(Records from a data collection)
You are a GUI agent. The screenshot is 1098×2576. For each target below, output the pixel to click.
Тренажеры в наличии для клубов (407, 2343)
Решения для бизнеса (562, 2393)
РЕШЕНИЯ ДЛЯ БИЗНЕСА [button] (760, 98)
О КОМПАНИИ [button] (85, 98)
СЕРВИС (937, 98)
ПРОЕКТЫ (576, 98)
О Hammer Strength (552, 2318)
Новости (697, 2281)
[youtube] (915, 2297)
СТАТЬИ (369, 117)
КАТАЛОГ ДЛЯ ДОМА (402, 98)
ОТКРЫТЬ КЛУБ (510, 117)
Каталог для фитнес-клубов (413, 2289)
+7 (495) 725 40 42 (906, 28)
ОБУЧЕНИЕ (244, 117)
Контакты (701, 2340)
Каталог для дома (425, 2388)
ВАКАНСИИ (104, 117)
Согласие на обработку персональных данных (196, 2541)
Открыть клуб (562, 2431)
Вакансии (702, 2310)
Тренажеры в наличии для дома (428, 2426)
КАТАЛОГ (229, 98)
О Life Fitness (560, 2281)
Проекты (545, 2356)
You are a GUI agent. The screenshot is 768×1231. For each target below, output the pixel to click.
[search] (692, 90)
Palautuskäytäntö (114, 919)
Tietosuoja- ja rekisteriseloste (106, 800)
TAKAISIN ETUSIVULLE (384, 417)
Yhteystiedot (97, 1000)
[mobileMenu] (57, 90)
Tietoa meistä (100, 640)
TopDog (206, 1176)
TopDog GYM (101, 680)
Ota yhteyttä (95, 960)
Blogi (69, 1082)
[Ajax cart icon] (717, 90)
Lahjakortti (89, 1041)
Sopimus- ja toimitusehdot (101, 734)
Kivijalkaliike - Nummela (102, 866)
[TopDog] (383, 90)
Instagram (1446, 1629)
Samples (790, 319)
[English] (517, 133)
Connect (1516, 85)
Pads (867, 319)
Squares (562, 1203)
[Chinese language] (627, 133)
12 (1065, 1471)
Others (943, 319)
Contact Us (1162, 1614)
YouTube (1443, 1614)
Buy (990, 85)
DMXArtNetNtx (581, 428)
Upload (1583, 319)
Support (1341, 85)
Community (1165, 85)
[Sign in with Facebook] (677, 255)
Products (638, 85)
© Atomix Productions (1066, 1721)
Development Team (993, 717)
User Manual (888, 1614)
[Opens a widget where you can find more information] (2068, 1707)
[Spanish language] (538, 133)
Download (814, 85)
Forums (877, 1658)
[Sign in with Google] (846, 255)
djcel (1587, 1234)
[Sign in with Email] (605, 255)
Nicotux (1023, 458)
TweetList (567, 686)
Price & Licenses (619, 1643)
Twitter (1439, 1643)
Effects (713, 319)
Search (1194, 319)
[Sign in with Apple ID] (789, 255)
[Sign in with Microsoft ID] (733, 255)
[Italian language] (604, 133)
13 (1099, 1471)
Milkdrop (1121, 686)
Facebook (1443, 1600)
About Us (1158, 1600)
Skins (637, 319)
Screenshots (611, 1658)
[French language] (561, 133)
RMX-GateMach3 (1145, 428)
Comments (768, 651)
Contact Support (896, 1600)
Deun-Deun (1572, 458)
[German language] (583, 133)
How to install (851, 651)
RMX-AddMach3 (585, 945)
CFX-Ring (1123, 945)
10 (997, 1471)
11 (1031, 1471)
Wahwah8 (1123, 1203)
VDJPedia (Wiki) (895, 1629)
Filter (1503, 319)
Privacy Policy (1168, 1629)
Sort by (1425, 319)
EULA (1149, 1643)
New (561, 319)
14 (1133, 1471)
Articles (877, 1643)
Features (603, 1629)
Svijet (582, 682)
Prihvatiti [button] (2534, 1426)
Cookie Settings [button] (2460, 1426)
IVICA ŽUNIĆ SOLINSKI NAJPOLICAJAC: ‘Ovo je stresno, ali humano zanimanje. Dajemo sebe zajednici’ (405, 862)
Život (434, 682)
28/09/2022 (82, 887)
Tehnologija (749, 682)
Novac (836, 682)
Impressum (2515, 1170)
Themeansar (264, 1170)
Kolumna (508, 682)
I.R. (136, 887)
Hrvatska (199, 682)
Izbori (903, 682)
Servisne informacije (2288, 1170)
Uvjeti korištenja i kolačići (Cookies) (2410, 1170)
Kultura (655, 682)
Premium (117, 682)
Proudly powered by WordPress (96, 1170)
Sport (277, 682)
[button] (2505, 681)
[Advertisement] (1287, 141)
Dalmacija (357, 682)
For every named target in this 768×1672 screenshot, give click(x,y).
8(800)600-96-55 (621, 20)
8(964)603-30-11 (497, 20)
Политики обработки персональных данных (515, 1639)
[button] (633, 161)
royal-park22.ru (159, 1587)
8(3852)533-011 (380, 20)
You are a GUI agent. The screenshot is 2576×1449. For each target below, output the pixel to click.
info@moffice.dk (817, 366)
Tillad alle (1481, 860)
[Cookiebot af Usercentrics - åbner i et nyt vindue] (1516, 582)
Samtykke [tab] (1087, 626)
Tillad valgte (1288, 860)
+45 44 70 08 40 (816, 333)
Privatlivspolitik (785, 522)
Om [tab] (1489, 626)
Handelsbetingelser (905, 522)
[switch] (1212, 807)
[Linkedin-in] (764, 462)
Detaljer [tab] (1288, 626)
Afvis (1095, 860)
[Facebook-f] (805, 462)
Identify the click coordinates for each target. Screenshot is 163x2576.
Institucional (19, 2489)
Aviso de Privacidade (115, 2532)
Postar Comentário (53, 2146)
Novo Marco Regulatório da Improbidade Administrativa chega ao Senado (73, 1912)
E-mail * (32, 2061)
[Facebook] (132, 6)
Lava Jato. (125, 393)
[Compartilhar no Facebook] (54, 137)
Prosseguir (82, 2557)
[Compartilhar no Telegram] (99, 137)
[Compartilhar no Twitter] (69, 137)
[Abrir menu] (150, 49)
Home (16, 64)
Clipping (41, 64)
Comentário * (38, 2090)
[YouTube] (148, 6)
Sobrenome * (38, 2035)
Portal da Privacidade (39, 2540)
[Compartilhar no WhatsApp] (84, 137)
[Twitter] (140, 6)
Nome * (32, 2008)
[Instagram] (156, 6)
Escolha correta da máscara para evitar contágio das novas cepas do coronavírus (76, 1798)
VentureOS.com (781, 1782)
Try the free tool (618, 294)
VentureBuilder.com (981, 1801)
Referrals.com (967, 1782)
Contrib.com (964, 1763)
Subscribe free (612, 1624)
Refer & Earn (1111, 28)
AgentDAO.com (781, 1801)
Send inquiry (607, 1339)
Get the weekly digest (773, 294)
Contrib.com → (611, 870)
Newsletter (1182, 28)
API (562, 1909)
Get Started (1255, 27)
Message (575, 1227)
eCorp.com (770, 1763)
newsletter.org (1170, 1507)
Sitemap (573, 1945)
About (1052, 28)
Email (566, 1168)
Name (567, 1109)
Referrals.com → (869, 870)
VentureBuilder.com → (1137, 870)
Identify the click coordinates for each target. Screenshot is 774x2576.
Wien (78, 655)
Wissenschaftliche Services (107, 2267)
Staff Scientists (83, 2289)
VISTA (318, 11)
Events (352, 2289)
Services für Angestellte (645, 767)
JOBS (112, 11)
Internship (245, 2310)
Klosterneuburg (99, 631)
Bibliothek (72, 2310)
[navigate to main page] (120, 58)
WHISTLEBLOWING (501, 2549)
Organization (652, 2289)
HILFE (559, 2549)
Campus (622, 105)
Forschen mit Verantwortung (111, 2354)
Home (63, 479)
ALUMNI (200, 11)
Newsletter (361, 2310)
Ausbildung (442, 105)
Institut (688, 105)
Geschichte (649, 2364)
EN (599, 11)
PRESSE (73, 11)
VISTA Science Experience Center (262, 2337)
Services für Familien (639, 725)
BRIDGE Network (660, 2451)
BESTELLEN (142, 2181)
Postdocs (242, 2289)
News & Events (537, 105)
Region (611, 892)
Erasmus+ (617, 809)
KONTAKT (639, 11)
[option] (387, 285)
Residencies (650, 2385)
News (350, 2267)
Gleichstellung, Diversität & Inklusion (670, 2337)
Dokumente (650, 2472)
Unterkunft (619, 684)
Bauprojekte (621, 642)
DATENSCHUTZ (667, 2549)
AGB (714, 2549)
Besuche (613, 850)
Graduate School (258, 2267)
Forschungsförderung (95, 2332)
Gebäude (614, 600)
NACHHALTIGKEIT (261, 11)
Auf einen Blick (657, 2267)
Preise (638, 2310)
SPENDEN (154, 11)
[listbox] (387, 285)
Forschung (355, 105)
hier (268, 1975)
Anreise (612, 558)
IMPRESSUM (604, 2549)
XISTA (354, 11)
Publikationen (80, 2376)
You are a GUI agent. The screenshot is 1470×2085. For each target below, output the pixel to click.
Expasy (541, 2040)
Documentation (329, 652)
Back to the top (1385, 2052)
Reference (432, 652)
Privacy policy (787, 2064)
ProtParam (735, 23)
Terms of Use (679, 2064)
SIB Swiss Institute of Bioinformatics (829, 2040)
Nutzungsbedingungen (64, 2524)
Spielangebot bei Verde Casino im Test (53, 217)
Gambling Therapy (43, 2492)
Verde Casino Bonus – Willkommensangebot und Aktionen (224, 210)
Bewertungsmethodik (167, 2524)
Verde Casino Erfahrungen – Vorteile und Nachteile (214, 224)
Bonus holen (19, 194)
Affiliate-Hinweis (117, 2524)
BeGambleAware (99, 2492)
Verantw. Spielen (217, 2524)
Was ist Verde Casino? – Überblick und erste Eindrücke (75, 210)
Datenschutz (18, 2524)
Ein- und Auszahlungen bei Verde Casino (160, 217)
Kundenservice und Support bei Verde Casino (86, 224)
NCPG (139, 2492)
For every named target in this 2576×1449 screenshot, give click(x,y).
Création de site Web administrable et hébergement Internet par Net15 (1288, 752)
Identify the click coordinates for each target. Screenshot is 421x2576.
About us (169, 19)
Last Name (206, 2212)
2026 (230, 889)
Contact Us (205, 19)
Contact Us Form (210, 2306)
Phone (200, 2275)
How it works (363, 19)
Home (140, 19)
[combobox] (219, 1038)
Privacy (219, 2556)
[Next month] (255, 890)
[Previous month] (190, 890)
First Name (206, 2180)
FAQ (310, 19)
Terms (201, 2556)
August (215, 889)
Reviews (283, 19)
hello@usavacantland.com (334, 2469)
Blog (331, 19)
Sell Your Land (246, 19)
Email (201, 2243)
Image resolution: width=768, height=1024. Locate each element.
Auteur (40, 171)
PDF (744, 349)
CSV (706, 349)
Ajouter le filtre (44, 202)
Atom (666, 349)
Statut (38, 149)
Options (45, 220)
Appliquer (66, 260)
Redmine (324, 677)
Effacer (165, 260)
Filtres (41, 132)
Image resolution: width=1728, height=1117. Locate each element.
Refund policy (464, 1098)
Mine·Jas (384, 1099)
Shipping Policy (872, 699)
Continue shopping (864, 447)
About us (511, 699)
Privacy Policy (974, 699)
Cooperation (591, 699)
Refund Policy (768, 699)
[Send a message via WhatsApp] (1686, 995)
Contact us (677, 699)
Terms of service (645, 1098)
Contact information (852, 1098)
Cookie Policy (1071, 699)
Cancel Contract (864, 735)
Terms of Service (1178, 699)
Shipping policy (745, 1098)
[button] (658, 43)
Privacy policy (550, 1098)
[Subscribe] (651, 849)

What is required: Which lines above run from the one containing "Milkdrop (1121, 686)" down to the one containing "[button] (2505, 681)"? Repeat exactly those, both ends included, and nothing else.

Solution for this problem:
Milkdrop (1121, 686)
Facebook (1443, 1600)
About Us (1158, 1600)
Skins (637, 319)
Screenshots (611, 1658)
[French language] (561, 133)
RMX-GateMach3 (1145, 428)
Comments (768, 651)
Contact Support (896, 1600)
Deun-Deun (1572, 458)
[German language] (583, 133)
How to install (851, 651)
RMX-AddMach3 (585, 945)
CFX-Ring (1123, 945)
10 (997, 1471)
11 (1031, 1471)
Wahwah8 (1123, 1203)
VDJPedia (Wiki) (895, 1629)
Filter (1503, 319)
Privacy Policy (1168, 1629)
Sort by (1425, 319)
EULA (1149, 1643)
New (561, 319)
14 (1133, 1471)
Articles (877, 1643)
Features (603, 1629)
Svijet (582, 682)
Prihvatiti [button] (2534, 1426)
Cookie Settings [button] (2460, 1426)
IVICA ŽUNIĆ SOLINSKI NAJPOLICAJAC: ‘Ovo je stresno, ali humano zanimanje. Dajemo sebe zajednici’ (405, 862)
Život (434, 682)
28/09/2022 (82, 887)
Tehnologija (749, 682)
Novac (836, 682)
Impressum (2515, 1170)
Themeansar (264, 1170)
Kolumna (508, 682)
I.R. (136, 887)
Hrvatska (199, 682)
Izbori (903, 682)
Servisne informacije (2288, 1170)
Uvjeti korištenja i kolačići (Cookies) (2410, 1170)
Kultura (655, 682)
Premium (117, 682)
Proudly powered by WordPress (96, 1170)
Sport (277, 682)
[button] (2505, 681)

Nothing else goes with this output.